I have been thinking about when the embryonic window actually occurs in humans. I have tried to logically reason from the patent and will try to share it with everyone in a simple way. Thoughts and comments are welcomed.
Here are some studies with mice and conclusions taken from the patent. Wound induction in these examples are most likely incisional wounding and not abrasion. No EGFR inhibition in the first four examples.
“Figure 16. No new HF are evident 11 days after wound induction in 21- day-old mice”
“Figure 4. Appearance of hair germs 12 days after wound induction”
“12 days after wound induction, hair germs, with similar morphology to fetal hair germs, were observed in the wound site”
“Figure 17. 14 days after wound induction, new HF have begun to form”
“Figure 11. New hair growth 25 days”
“AG1478 (150 [mu]M in 10 [mu]L volume) was administered as a single injection. 11 days after incisional wounding (1 cm<2>) to the middle of the wound near the skin surface. EGF receptor inhibitor administration led to generation of more and larger hair follicles compared with control mice that were wounded only”
"An area of the backs of 50-day old mice was subjected to depilation and removal of the epidermis using a rotating felt wheel. Fifteen days later, HF placodes, hair germs and other signs of follicle neogenesis were present "
Me again. First by day 12 signs of hair formation is seen in mice wounded by incision. By day 14 the hair follicles have begun to form. One day before any signs of hair follicles can be seen an injection with EGFR inhibitor creates more and larger hair follicles. This must be the “window of oppurtunity” for incisional wounding in mice. When the skin is abraded this seems to occur a bit later, at day 15 signs of har formation is seen, when wounding deep the hair follicles have already begun to form by now. Since the window of opportunity seem to be one day before any signs of hair germs it should be by day 14 when abrading the skin in mice.
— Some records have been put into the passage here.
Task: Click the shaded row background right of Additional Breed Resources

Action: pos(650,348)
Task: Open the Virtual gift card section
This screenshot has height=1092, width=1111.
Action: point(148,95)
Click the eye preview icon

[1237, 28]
Also it is clear, as stated by others before, that waxing the hair before will enhance the hair follicle formation:
“As depicted in Figure 20A- B, the depilated mice exhibited enhanced EDIHN relative to the non-depilated mice depicted in the previous Example by a factor of 11-fold”
I will compare these findings with experiments with human skin:
"To determine whether human skin responded to EDIHN as did mouse skin, human skin was grafted onto SCID (immuno-def[iota]cient) mice and subjected to depilation by plucking and wound induction three days later. Seven days following wound induction, formation of new HF was observed in the human skin "
“adult human skin was grafted onto mice, abraded, and examined at 7 days post-abrasion. New HF were generated in the human skin, which mimicked normal hair follicle formation during fetal development”
“Figure 2 IA. EDIHN in human skin grafted to immunodeficient (scid) mice, seven days after induction of an excisional wound. Arrows indicate new HF”
“Figure 21B. Dermal abrasion of human skin grafts results in EDIHN. Human adult skin (W) was grafted onto mice, abraded, and examined seven days later, by staining for S100A6 (first, second, and fourth rows) or S100A4 (third row). Hair germs (HG) and dermal papilla (DP) are indicated.”
Me again. Human skin apparently form hair follicles faster than mouse skin (yes I am disregarding the fact that the skin was grafted on mice for the moment) and incisional wounding seem to work faster than abrasion. Since the window of oppurtunity seems to be one day before any signs of hair germs I come to the conclusion that this most likely occur by day 6 in humans when abrading the skin. Since we dont know what happens when administering EGFR inhibitors before the window of oppurtunity I would like to see someone try a topical Gefitinib solution applied at day 6 post wounding. I would do it my self but these drugs are way out of my budget. Thoughts?